Jubileu de Ouro: os 50 anos de Glória Zen no jornal O Município

Funcionária mais antiga em atividade começou como recepcionista e hoje atua no setor de vendas

Jubileu de Ouro: os 50 anos de Glória Zen no jornal O Município

Funcionária mais antiga em atividade começou como recepcionista e hoje atua no setor de vendas

“Até então eu fazia de tudo, até que um dia ele me chamou e disse: Glória, agora a gente vai mudar, e tu vais ficar numa área que tu mais sabes fazer, que é vender. Eu cheguei em casa muito triste e disse pra família: se preparem, eu vou ganhar a conta, estão tirando tudo o que eu faço. Eles não querem que eu faça mais nada”.

É uma tarde abafada de outubro. Lá, fora, o céu é cinza e ameaça chover. Estamos na sala de reuniões do jornal O Município, no segundo piso. O espaço está fechado e o ar-condicionado ajustado em 22 graus. Do lado mais próximo à saída, está sentada Glória Zen, 68 anos, que nesta segunda-feira, 3, completa 50 anos de atividades ininterruptas na empresa.

À frente, de costas para o ar-condicionado e com o vento gelado no pescoço, está o entrevistador, que acabara de perguntar a ela: qual foi o momento mais díficil na sua história na empresa? A resposta, que abriu esse texto, revela que Glória ainda não tinha a real noção de sua importância para o jornal.

Ela se referia à penúltima troca de gestão, quando Cláudio José Schlindwein assumiu a direção geral, em meados de 1999 a 2000. Ele decidiu que a empresa deveria ser setorizada, e viu o potencial de Glória no setor de vendas, no qual permanece até hoje.

Após se emocionar levemente com a lembrança, Glória ri, ao perceber que confundiu uma promoção com uma demissão. Na mesa está um saco de pirulitos trazido pelo entrevistador. Além disso, um pacote de amendoim doce e um brownie, presentes de Glória a ele. O celular para gravação, um Poco Phone X5, alvo constante de críticas na redação do jornal, está posto mais ao canto, enquanto a conversa flui.

Glória em atividade no setor administrativo

Coincidentemente, Cláudio, que recentemente deixou a gestão do jornal, passa no corredor, do lado de fora: ele tinha uma reunião de transição marcada com um dos novos proprietários, Everton Caetano, que se dá no estúdio ao lado da sala onde ocorre a entrevista.

Tarefa proposta:
Redigite o trecho da reportagem sobre Glória Zen que começa nas palavras "É uma tarde" e termina depois de "para o jornal.". As linhas a seguir não têm relação com a reportagem.

Dados apresentados:
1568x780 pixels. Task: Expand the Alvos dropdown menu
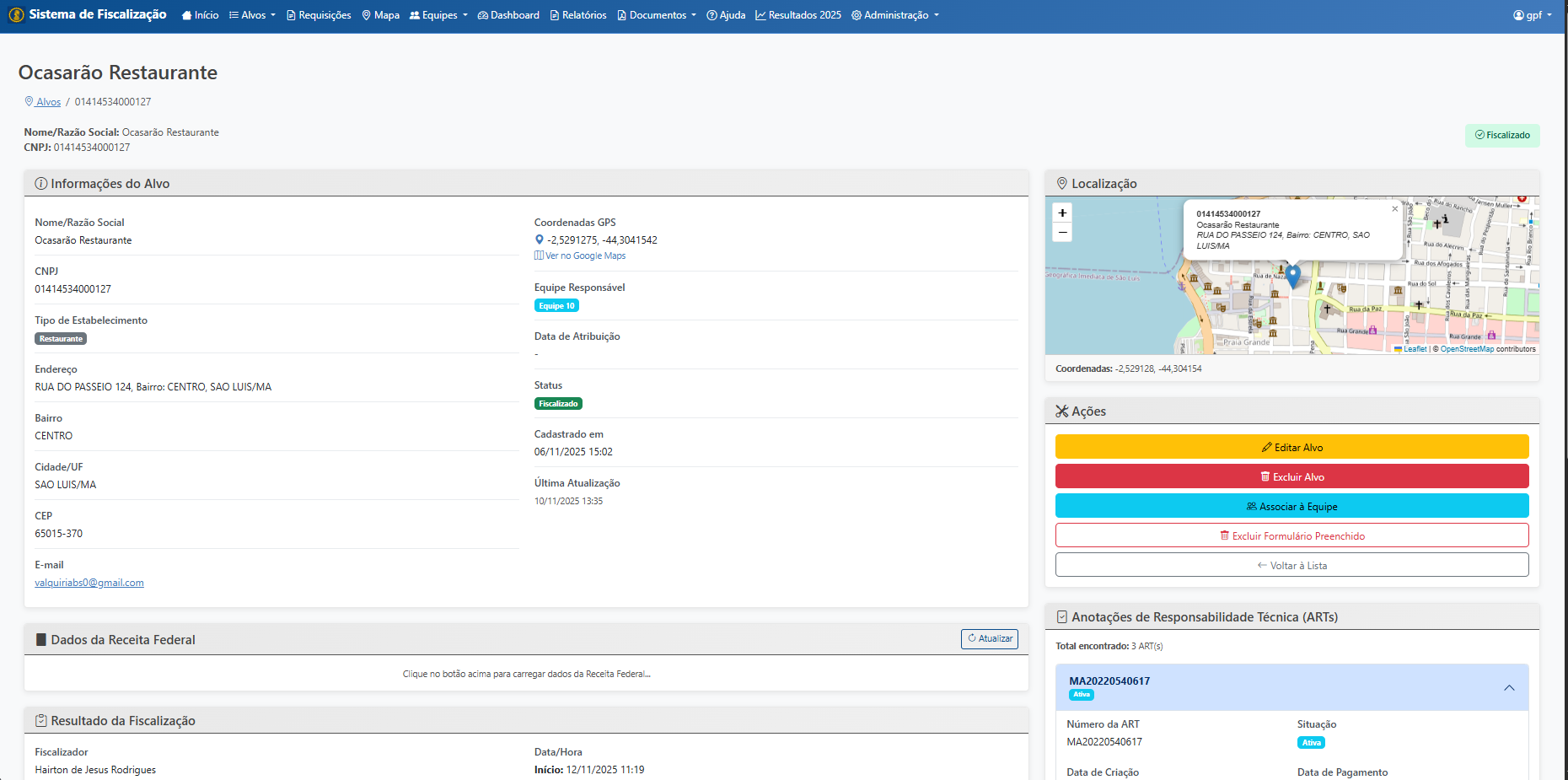pyautogui.click(x=252, y=15)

Resposta do exercício:
É uma tarde abafada de outubro. Lá, fora, o céu é cinza e ameaça chover. Estamos na sala de reuniões do jornal O Município, no segundo piso. O espaço está fechado e o ar-condicionado ajustado em 22 graus. Do lado mais próximo à saída, está sentada Glória Zen, 68 anos, que nesta segunda-feira, 3, completa 50 anos de atividades ininterruptas na empresa.

À frente, de costas para o ar-condicionado e com o vento gelado no pescoço, está o entrevistador, que acabara de perguntar a ela: qual foi o momento mais díficil na sua história na empresa? A resposta, que abriu esse texto, revela que Glória ainda não tinha a real noção de sua importância para o jornal.